Over at his Internet Hughbox blog, Dan Nolan raised a startling and huge privacy issue for Google Play users. After developing an Android app, Nolan found that Google had shared with him the sensitive personal information of purchasers of his app:
"I jumped over to the ‘merchant account’ section to see the orders and realised one absolutely insane thing. If you bought the app on Google Play (even if you cancelled the order) I have your email address, your suburb, and in many instances your full name. Each Google Play order is treated as a Google wallet transaction and as such software developers get all of the information (sans exact address) for an order of an app that they would get from the order of something physical."
While the personal data shared includes a flag whether or not the consumers wants to receive marketing offers via email, Nolan wonders how many app developers will comply with that. The implications of this detailed data sharing:
"... I could track down and harass users who left negative reviews or refunded the app purchase... This is a massive oversight by Google. Under no circumstances should I be able to get the information of the people who are buying my apps unless they opt into it..."
"... the data-sharing was intentional. Google designed its platform so that people who purchase apps do so from the developer. That model differs from the iTunes platform, where people purchase apps from Apple."
And, the Chicago Tribune reported:
"... Joel Reidenberg, Director of the Center on Law and Information Policy at Fordham University School of Law, said Google and other online and mobile services needed to be more transparent about what personal information was being shared with third-party firms."

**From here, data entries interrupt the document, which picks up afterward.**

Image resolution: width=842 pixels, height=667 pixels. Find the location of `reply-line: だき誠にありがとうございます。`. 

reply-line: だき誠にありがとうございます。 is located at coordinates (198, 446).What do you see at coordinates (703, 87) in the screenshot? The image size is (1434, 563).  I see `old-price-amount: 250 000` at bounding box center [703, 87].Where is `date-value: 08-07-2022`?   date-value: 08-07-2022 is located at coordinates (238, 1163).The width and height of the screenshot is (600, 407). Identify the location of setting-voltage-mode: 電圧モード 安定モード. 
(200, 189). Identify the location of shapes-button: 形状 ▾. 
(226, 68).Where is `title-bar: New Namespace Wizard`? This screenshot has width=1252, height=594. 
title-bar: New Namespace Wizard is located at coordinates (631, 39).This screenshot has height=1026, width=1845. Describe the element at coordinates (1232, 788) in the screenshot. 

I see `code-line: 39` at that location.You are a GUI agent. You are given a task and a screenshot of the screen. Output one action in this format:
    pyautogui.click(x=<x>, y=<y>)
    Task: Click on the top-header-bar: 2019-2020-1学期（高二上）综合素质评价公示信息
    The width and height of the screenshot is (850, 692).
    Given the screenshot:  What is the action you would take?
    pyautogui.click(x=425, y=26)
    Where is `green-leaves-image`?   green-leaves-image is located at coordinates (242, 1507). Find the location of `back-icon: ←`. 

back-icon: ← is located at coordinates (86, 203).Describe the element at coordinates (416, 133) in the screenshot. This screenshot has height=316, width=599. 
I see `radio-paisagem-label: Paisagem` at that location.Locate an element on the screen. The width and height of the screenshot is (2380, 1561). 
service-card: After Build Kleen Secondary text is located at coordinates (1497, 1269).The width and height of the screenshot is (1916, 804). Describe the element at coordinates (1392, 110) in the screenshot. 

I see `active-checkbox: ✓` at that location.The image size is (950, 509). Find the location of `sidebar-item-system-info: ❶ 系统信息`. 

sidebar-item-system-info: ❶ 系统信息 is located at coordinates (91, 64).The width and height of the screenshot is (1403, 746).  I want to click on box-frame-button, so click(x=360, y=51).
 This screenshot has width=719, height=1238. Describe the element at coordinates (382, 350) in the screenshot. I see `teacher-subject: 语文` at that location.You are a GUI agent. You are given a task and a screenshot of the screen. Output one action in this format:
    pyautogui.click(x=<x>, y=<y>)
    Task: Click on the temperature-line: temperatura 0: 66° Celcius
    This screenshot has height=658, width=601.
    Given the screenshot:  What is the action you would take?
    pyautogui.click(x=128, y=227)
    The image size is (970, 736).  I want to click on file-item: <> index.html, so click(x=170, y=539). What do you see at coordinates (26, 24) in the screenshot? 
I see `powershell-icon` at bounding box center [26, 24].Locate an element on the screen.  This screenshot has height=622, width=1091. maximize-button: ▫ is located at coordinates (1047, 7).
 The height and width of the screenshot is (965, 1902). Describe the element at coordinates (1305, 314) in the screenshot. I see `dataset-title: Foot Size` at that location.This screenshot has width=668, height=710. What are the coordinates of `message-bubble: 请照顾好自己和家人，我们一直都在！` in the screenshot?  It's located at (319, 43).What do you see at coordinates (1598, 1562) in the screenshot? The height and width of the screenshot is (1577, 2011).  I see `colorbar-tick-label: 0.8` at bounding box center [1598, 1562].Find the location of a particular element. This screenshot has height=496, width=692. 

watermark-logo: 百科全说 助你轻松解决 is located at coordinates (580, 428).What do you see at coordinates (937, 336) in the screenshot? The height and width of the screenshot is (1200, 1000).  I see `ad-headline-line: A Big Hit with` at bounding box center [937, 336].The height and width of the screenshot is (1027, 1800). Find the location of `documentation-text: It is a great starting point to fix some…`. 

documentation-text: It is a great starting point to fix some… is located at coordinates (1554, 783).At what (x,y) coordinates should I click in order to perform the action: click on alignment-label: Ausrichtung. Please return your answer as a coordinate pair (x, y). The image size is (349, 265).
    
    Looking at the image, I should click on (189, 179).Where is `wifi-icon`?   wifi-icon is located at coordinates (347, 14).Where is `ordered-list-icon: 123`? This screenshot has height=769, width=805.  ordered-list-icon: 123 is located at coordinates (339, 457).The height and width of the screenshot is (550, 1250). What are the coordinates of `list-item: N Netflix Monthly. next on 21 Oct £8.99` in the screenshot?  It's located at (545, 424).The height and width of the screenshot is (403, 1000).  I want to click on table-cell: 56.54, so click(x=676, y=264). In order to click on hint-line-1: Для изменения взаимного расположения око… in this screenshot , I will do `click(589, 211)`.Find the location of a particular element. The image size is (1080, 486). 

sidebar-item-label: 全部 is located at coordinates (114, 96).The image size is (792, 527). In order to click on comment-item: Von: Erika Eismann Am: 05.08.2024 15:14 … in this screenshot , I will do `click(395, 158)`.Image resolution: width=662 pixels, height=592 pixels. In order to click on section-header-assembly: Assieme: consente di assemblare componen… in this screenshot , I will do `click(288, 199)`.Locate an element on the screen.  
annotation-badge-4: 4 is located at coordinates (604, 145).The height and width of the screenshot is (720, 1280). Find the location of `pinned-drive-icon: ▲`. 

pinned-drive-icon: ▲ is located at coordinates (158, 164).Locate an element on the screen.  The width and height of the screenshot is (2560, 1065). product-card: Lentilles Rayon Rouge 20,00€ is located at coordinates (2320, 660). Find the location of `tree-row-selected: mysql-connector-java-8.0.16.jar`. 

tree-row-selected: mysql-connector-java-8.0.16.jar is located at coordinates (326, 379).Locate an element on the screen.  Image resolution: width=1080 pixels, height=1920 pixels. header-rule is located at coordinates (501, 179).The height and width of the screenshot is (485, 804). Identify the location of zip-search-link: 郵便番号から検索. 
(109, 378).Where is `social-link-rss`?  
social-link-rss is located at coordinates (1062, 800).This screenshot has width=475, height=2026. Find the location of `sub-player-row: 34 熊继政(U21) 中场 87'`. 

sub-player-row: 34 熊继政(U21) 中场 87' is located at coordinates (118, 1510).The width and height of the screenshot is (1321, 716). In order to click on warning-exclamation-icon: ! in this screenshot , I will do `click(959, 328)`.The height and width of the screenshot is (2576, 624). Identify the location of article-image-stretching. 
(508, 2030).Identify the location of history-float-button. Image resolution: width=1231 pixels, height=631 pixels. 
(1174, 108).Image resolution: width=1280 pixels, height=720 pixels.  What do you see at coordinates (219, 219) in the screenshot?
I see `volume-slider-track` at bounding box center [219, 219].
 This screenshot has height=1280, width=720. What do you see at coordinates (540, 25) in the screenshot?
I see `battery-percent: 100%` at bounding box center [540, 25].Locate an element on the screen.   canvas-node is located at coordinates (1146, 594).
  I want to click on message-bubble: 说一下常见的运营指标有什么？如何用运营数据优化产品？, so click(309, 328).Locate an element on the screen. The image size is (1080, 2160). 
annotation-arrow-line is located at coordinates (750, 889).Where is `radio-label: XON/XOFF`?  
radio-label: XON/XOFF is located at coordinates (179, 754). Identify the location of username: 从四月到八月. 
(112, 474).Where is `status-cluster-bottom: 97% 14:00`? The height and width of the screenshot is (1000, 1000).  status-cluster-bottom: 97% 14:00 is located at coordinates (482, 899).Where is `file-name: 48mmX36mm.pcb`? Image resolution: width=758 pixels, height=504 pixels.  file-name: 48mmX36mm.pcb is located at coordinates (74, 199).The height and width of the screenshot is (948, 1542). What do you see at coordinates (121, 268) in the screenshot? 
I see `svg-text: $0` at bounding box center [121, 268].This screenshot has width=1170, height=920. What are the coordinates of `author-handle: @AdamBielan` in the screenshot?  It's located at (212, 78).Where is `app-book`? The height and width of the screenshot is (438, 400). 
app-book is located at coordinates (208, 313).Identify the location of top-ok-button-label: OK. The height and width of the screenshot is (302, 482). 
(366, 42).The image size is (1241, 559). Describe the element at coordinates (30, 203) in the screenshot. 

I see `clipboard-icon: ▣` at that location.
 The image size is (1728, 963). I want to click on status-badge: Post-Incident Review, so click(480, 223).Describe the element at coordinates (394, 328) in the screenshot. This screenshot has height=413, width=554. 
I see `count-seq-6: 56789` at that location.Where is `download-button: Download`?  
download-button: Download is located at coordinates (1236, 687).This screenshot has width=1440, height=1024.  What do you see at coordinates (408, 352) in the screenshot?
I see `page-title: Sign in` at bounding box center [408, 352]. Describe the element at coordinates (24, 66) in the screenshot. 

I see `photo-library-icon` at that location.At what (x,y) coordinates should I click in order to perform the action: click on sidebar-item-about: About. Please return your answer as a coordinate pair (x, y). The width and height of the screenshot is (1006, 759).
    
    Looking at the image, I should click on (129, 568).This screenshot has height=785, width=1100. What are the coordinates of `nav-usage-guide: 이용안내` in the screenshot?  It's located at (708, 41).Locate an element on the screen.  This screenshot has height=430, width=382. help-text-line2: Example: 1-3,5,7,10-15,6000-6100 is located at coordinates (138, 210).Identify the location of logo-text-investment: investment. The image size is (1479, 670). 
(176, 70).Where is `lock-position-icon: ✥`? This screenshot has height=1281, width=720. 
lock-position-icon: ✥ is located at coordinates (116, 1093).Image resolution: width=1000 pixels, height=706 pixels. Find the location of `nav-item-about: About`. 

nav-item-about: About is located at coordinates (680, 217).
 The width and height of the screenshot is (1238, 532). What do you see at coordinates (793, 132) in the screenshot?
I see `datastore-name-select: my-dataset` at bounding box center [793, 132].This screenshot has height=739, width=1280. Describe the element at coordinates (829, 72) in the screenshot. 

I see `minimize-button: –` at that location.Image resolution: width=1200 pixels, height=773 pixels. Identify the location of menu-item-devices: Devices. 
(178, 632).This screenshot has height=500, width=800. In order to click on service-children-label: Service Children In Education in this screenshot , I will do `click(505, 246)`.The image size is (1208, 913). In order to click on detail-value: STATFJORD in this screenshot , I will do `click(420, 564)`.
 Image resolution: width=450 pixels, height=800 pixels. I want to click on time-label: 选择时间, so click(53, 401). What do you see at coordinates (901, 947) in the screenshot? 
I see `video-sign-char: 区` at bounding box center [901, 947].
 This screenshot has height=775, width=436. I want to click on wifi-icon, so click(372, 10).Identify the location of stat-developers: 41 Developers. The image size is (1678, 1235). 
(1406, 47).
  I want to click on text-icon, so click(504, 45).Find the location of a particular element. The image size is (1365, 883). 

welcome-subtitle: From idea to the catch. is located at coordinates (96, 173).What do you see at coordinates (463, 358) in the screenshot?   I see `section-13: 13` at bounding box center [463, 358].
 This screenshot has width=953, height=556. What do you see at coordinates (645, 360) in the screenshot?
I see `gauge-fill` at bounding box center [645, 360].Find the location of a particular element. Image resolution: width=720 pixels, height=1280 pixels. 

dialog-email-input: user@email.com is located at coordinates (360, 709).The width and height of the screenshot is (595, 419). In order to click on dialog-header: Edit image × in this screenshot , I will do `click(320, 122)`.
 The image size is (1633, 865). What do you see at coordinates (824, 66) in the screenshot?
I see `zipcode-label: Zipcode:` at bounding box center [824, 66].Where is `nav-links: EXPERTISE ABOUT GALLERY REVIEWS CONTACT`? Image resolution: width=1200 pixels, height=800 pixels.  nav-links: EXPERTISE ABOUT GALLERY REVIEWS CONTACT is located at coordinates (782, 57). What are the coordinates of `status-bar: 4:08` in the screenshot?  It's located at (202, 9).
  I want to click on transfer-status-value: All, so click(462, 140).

Well said Mr. Nolan. Users should always be in control, with programs asking users to opt-in. Too many websites do the opposite: automatically include users and force users to opt-out.
Some app developers may use this personal information responsibly to provide product support and service, while others may not. Already, there are problems with consumers getting harassed about negative reviews posted online. Some physicians already try to stifle online discussion by forcing their patients to sign a "Mutual Agreement To Maintain Privacy" contract, which prohibits patients from posting negative comments on social networking websites.
Positive and negative reviews are part of a healthy, functioning marketplace, that helps users make informed choices. A 2011 survey found that 89% of consumers said they found online reviews trustworthy.